Another way to visualize the data is to plot a pairwise heatmap of conditions. For pairs of conditions that occur in the cases dataset we can calculate the probability of occurrence (i.e., number of times the pair occurs divided by the number of pairs). Furthermore, using a sampling procedure we can evaluate the number of times a given pair would be selected randomly from the pool of conditions. For the current analysis, I used 1e7 samples and evaluated the probability of a co-morbidity occurring by chance. If this probability is greater than the observed probability I label that co-morbidity as not different from random (i.e., insignificant). Ideally, I would evaluate a confidence interval or else evaluate the probability analytically (?).

For the figure below, I considered the 48 co-morbidities (corresponding to 25 unique conditions) that occurred 250 or more times in the dataset. I display the lower triangle for the heatmap – grey indicates no occurrences for a given co-morbidity and white X’s identify co-morbidities that have a non-zero probability of occurrence but are not different from random. As noted above, some of these pairs are not particularly informative – for example, *tumor* and *metastasis* occur with a relatively high probability, but this is not too surprising

It’s pretty easy to modify co-morbidity.py to look at other sets of co-morbidities. Ideally, however, we would precompute probabilities for *all* co-morbidities and then support interactive visualization (maybe using D3).

It’s also interesting to look at co-morbidities that include a specific condition. For example, lets consider *tuberculosis* (and all variants).
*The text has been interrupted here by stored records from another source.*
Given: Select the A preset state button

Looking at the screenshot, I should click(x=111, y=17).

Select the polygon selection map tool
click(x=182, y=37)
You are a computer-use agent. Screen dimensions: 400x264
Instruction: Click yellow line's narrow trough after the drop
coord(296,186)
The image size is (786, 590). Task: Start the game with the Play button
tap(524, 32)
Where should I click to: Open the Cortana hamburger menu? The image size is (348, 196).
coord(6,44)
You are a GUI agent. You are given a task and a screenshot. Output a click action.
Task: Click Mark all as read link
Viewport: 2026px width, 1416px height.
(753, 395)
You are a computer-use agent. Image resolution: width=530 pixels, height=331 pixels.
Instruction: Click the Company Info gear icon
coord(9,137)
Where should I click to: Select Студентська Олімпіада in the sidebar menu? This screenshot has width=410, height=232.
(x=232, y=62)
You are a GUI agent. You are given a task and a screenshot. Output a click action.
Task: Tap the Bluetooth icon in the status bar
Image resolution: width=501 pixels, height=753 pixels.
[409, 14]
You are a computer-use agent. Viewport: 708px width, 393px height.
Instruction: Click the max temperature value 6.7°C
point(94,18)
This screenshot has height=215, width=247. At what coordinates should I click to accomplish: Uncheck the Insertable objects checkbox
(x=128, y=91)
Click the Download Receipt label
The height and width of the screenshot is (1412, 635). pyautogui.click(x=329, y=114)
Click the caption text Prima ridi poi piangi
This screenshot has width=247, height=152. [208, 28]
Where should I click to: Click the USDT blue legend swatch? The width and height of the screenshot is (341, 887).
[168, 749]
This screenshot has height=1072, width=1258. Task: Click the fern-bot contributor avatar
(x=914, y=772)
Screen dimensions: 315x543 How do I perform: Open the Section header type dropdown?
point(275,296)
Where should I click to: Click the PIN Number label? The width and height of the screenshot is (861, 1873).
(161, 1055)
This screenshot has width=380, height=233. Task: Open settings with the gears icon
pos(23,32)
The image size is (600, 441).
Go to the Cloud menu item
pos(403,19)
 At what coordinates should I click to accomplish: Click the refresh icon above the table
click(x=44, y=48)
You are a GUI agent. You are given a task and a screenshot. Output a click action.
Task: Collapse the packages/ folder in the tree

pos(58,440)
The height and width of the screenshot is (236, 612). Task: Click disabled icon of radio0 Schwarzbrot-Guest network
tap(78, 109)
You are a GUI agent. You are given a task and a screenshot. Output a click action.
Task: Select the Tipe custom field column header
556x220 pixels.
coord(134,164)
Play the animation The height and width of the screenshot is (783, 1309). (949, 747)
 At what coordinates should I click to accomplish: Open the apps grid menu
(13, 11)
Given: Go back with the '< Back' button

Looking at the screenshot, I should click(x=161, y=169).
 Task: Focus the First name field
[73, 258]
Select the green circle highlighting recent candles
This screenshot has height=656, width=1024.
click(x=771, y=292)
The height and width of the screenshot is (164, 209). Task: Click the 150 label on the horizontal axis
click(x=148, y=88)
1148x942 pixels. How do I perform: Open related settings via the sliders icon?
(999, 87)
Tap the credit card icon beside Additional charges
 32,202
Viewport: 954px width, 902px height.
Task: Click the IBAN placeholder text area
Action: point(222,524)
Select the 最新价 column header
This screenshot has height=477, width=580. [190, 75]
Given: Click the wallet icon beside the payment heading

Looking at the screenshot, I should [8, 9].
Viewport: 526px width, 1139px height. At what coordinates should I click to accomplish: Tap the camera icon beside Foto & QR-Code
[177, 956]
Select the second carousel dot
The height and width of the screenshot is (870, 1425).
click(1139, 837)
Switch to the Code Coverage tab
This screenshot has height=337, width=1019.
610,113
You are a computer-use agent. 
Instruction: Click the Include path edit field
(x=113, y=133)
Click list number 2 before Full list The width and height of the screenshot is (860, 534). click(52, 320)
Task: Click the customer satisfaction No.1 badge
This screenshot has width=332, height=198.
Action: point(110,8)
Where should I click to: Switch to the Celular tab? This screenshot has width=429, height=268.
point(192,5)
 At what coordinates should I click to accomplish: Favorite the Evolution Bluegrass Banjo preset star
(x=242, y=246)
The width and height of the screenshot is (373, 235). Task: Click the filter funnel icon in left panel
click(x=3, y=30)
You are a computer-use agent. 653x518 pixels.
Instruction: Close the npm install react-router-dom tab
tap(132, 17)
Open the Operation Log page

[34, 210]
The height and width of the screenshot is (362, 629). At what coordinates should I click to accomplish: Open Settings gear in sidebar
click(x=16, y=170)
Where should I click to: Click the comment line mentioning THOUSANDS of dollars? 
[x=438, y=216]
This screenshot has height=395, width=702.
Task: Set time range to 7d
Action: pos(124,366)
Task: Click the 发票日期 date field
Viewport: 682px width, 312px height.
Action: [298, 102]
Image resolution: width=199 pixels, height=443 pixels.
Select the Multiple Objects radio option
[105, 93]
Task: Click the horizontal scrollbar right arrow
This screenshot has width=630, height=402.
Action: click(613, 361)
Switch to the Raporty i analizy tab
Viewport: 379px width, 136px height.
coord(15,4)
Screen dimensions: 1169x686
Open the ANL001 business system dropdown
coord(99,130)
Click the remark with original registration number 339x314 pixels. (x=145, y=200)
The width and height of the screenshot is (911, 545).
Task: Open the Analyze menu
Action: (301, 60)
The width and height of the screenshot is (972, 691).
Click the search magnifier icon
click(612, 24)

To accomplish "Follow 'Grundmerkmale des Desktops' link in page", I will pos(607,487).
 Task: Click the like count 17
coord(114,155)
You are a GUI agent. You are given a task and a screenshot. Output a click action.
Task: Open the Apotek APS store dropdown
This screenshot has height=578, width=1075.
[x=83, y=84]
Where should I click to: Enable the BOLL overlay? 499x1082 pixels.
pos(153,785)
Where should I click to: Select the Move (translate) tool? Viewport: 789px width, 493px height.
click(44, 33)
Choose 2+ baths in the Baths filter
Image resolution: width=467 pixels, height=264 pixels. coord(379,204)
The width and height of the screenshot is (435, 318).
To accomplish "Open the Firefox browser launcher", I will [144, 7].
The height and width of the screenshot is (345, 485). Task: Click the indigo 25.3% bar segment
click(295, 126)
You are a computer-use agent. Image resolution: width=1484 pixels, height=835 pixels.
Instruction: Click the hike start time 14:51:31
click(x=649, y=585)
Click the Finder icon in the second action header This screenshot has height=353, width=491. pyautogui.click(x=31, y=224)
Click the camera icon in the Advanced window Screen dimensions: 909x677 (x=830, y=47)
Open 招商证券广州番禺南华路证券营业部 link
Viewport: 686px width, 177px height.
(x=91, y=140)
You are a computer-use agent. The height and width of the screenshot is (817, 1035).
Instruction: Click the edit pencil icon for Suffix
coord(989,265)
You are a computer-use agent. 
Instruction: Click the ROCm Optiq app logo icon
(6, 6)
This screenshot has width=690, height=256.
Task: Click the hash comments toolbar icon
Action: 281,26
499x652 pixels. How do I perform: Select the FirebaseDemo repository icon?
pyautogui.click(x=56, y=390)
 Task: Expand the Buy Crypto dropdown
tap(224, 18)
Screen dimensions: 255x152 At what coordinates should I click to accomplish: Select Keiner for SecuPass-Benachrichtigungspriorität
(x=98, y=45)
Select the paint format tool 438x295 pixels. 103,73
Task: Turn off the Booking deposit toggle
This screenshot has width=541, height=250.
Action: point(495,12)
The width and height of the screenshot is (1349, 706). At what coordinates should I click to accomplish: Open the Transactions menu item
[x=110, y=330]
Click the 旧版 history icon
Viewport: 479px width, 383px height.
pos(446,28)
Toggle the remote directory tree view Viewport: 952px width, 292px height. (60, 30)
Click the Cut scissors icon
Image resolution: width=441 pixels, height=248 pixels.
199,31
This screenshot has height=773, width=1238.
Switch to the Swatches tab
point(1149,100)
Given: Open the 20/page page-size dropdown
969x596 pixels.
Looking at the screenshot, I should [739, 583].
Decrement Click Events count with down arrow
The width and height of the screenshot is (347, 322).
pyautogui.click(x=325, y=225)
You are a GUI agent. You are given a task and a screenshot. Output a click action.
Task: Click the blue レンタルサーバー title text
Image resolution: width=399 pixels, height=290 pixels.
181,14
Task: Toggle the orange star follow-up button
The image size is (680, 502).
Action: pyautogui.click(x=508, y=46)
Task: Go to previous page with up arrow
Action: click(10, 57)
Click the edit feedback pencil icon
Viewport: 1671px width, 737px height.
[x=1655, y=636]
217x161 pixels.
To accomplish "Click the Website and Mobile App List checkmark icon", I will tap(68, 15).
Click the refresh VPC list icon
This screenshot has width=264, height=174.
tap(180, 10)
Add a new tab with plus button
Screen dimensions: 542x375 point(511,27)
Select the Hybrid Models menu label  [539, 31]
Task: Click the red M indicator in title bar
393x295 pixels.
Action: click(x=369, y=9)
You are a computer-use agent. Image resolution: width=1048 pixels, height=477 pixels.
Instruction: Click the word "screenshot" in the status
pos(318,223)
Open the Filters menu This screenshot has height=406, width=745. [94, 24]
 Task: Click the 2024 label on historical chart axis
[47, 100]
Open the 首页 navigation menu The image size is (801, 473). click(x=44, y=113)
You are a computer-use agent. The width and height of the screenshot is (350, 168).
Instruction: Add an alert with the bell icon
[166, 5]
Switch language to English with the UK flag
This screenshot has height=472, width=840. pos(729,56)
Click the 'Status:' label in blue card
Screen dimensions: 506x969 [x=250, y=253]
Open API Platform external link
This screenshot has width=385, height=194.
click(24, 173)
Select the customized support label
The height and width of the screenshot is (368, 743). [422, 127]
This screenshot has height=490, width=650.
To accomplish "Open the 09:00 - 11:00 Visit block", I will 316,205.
There are **948 unique co-morbidities that include tuberculosis** as one of the conditions. While the bulk of them occur just twice, there are a number with relatively large frequencies of occurrence – *lymphadenopathy* co-occurs with *tuberculosis* 203 times. Rather than tabulate the co-occurring conditions, we can use the frequencies to generate a word cloud, as shown below. As with the co-morbidity heatmaps, this could be easily automated to support interactive exploration. On a related note, it’d be quite interesting to compare the frequencies discussed here with data extracted from a live EHR system

So far this has been descriptive – given the size of the data, we should be able to try out some predictive models. Future posts will look at the possibilities of modeling the case studies dataset.